Records from a data collection
^^^^

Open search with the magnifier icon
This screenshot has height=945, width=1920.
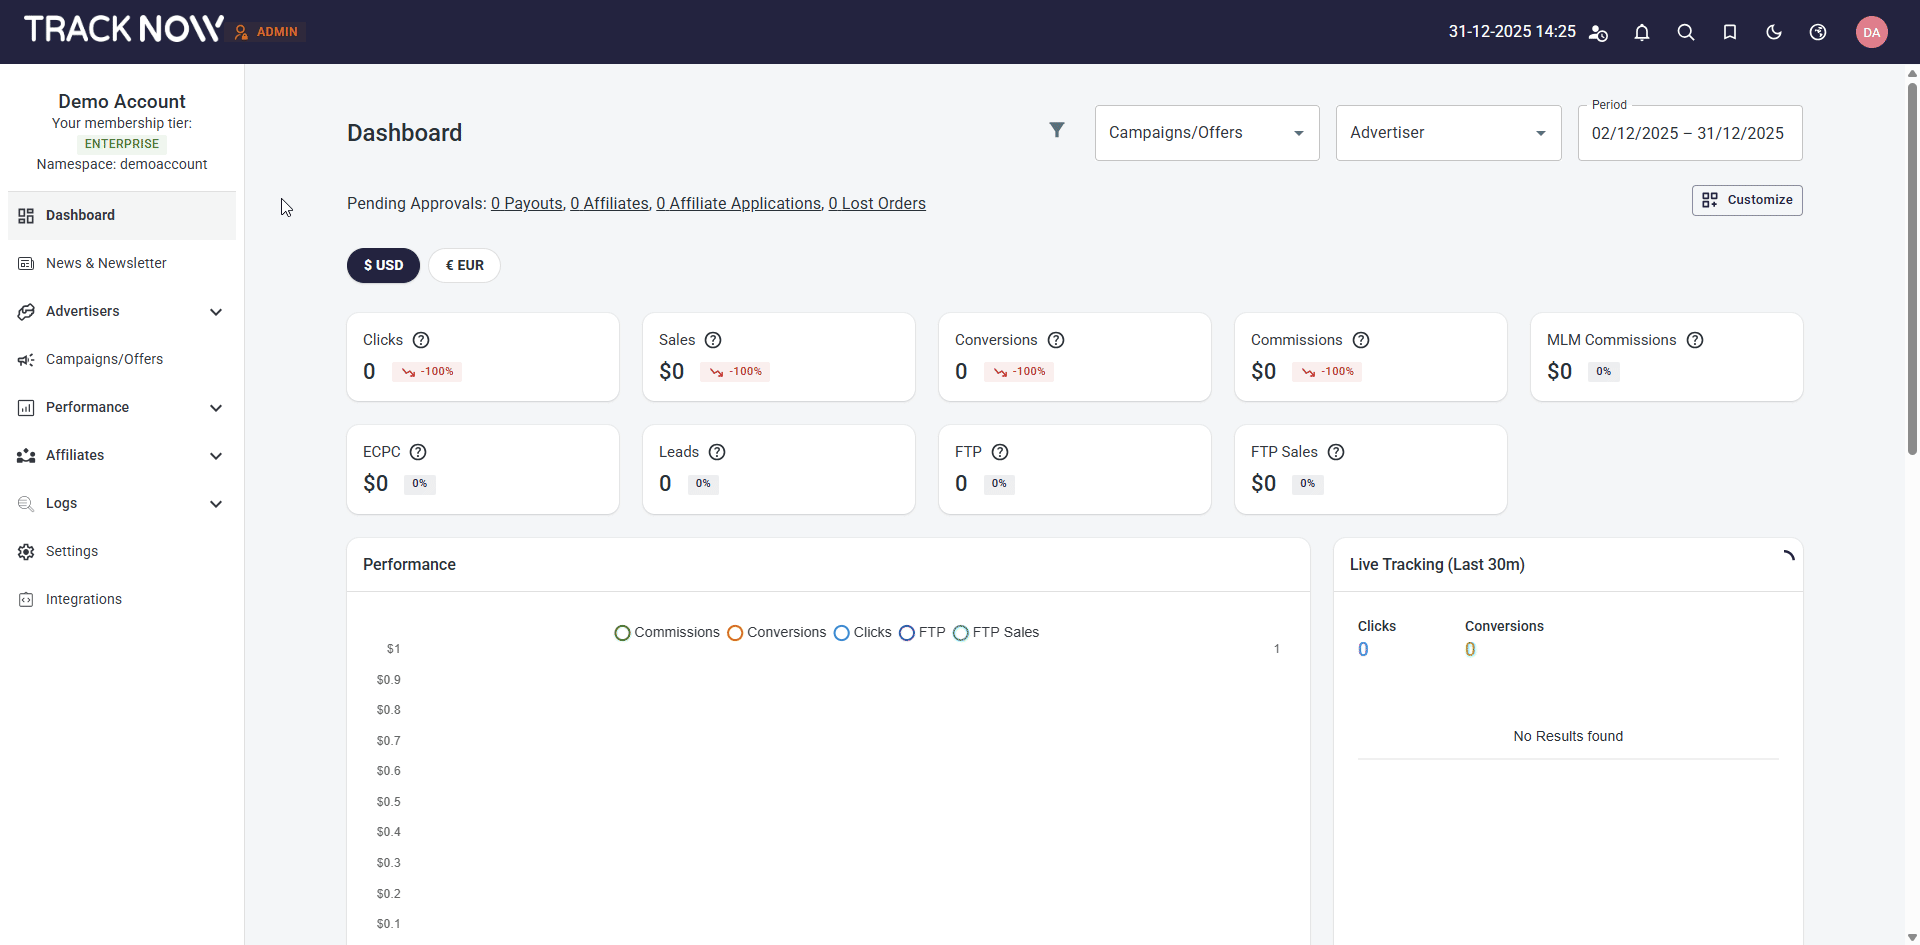(1685, 32)
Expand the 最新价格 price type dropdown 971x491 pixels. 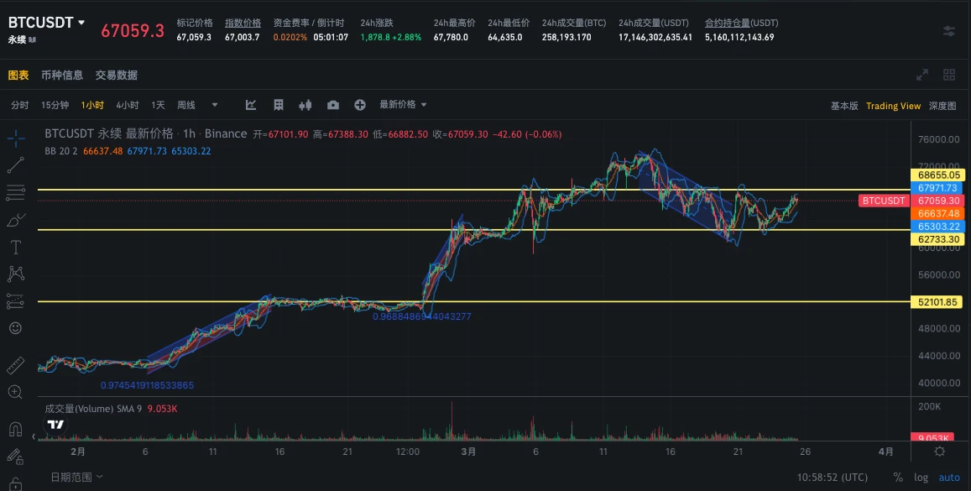399,104
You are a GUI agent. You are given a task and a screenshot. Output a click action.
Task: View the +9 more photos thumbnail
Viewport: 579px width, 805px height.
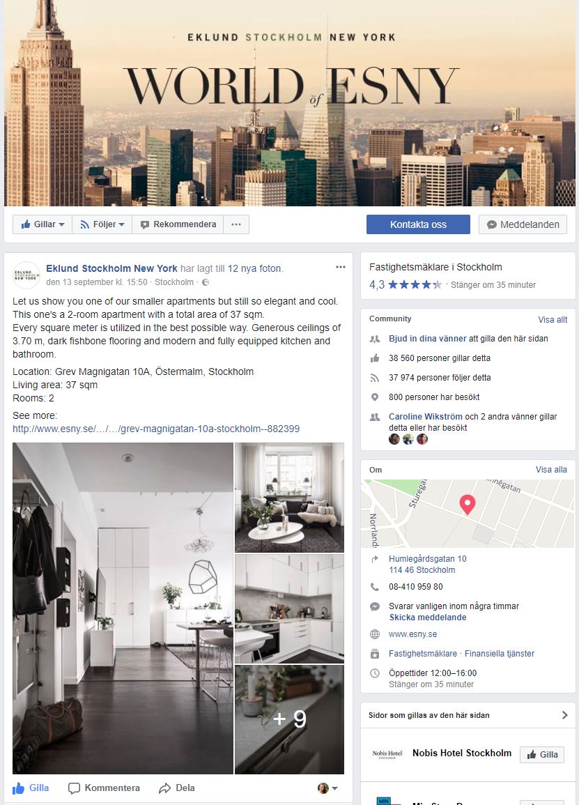tap(290, 719)
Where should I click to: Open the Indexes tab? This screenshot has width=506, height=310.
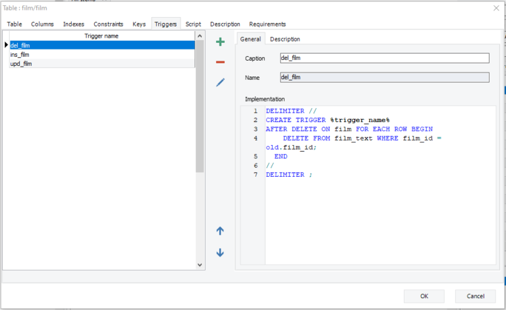73,24
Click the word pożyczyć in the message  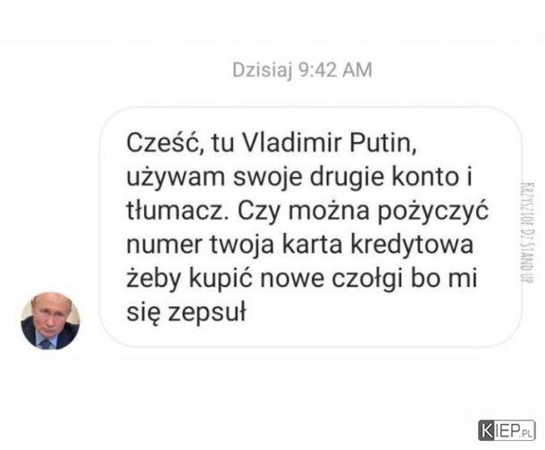[x=433, y=211]
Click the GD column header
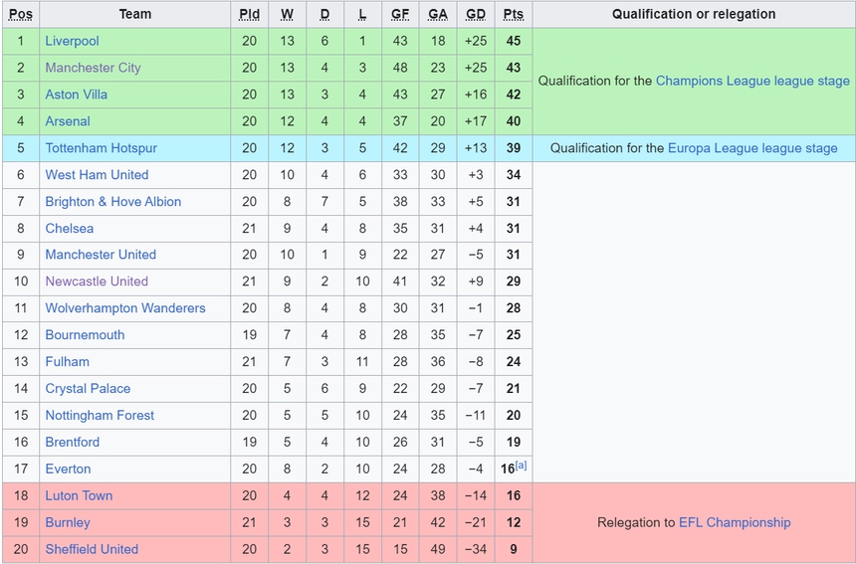The width and height of the screenshot is (856, 564). pos(476,14)

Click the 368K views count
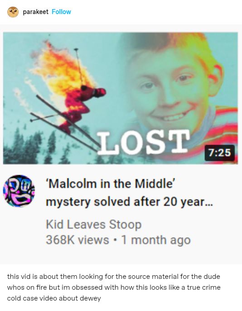(x=77, y=240)
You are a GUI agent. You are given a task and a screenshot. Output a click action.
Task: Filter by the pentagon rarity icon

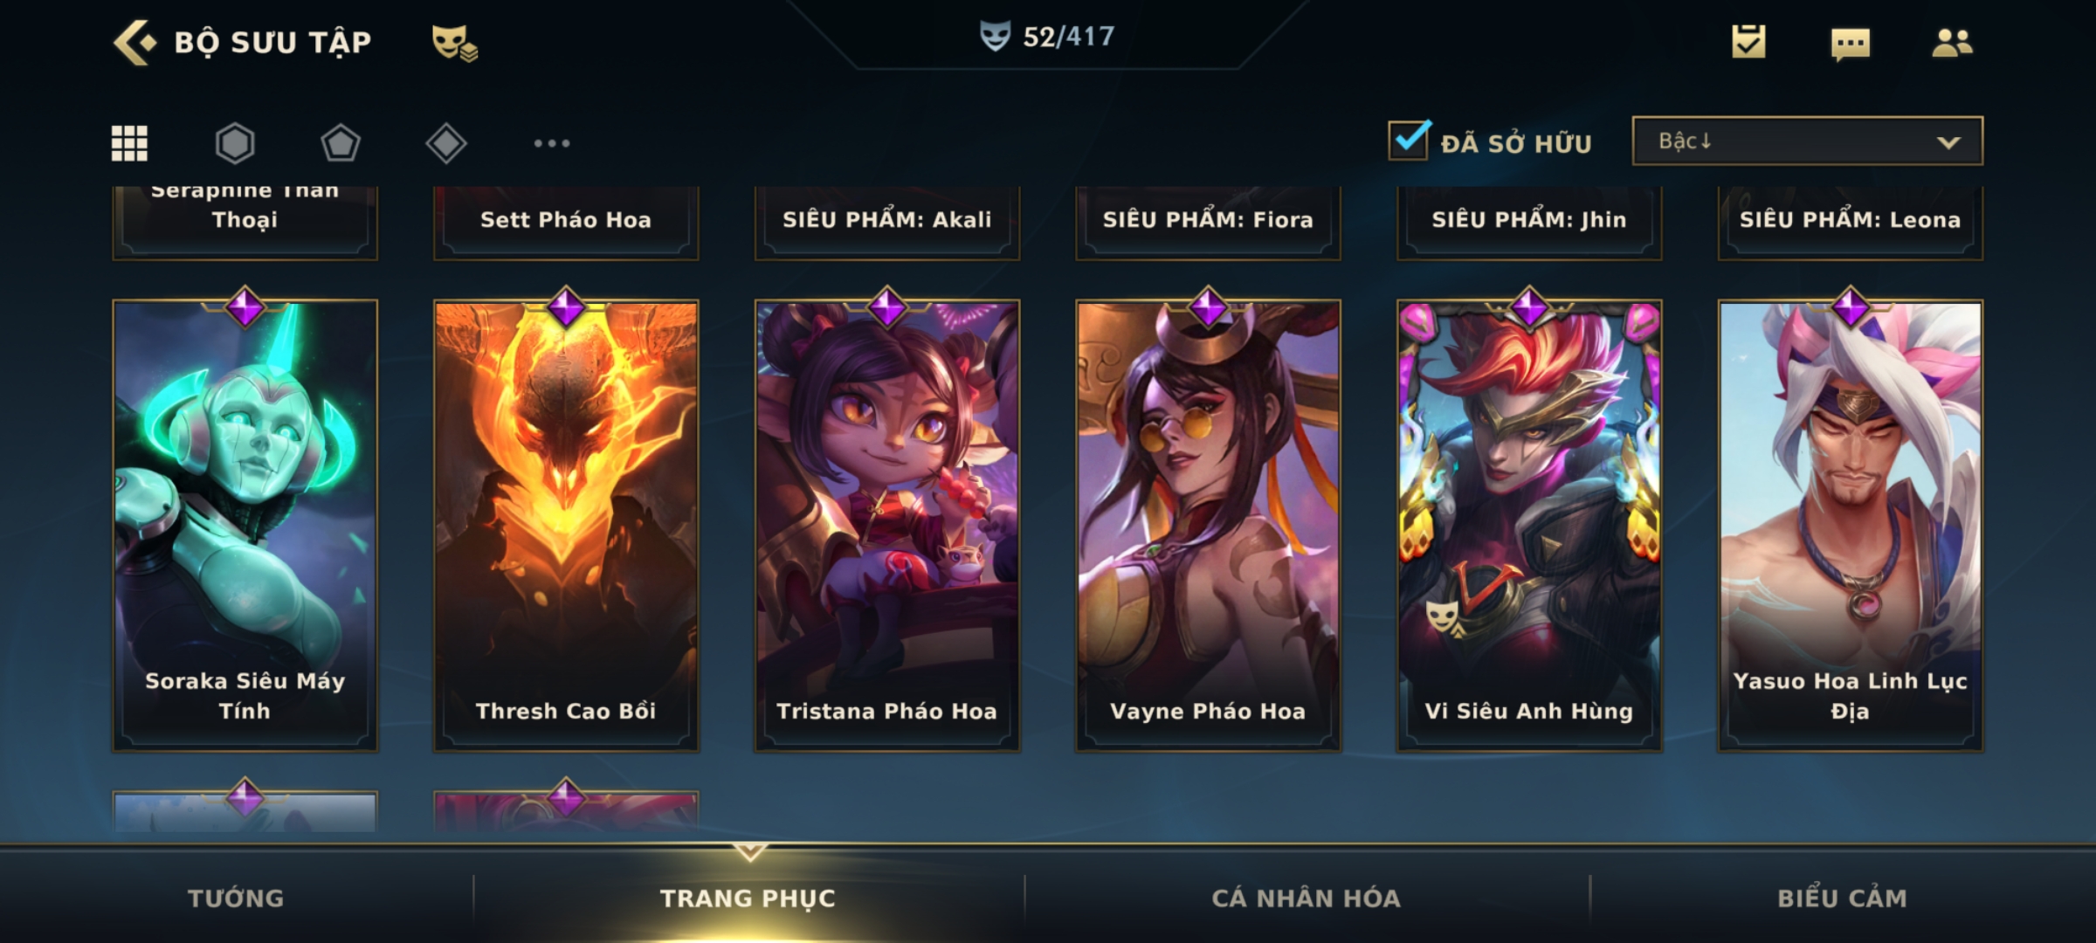[341, 143]
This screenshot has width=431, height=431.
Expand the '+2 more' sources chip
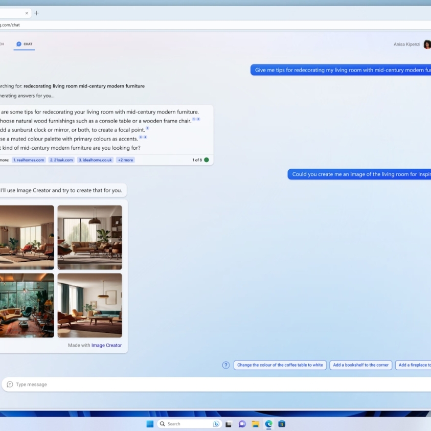[x=125, y=160]
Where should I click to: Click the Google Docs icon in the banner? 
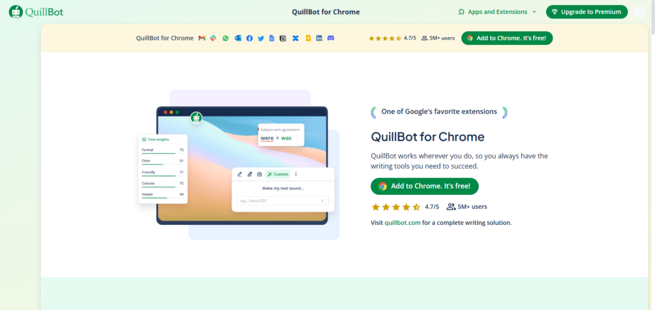click(272, 38)
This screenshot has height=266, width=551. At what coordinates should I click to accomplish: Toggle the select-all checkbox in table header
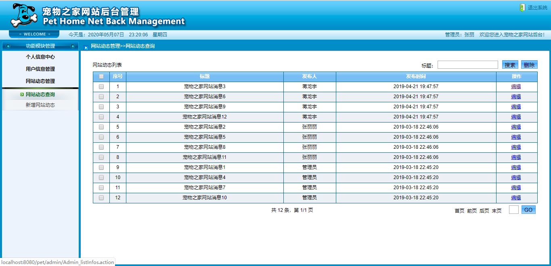101,76
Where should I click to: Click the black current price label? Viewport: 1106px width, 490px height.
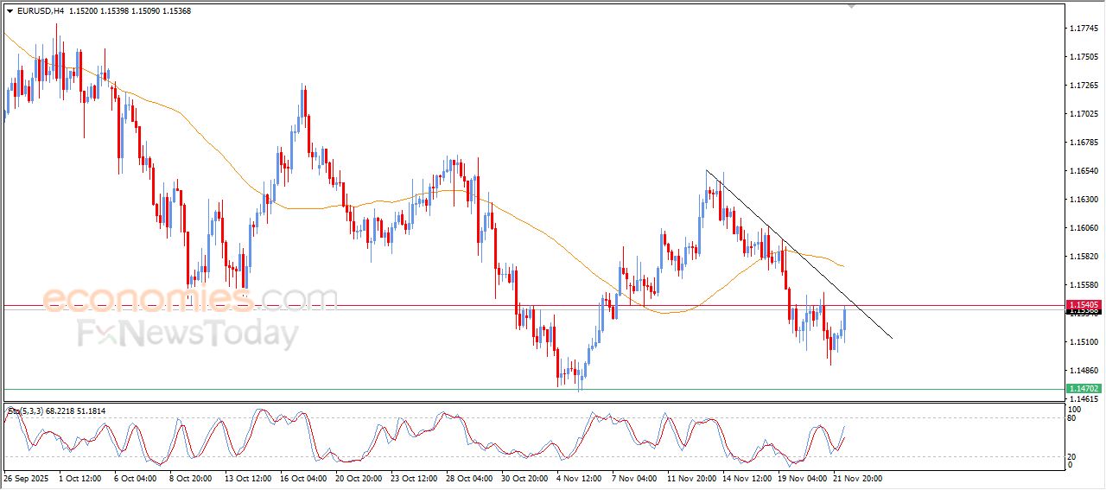(x=1083, y=314)
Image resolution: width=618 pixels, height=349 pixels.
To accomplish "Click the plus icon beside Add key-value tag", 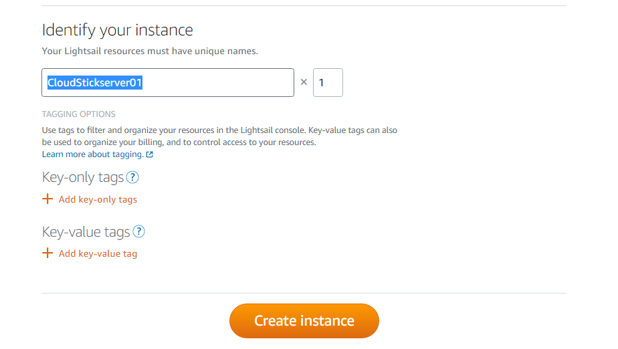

^^^^

Please copy the lines exactly, beginning at the one containing "Click the GD column header" and ending at the last line of the records above, both included, with the pictures left out.

_Output below:_
Click the GD column header
The width and height of the screenshot is (856, 564). pos(476,14)

Click the 368K views count
(x=77, y=240)
You are a GUI agent. You are given a task and a screenshot. Output a click action.
Task: Filter by the pentagon rarity icon

[341, 143]
This screenshot has width=431, height=431.
Expand the '+2 more' sources chip
[x=125, y=160]
Where should I click to: Click the Google Docs icon in the banner? 
click(272, 38)
This screenshot has height=266, width=551. At what coordinates should I click to accomplish: Toggle the select-all checkbox in table header
101,76
Where should I click to: Click the black current price label? Viewport: 1106px width, 490px height.
(x=1083, y=314)
Image resolution: width=618 pixels, height=349 pixels.
To accomplish "Click the plus icon beside Add key-value tag", 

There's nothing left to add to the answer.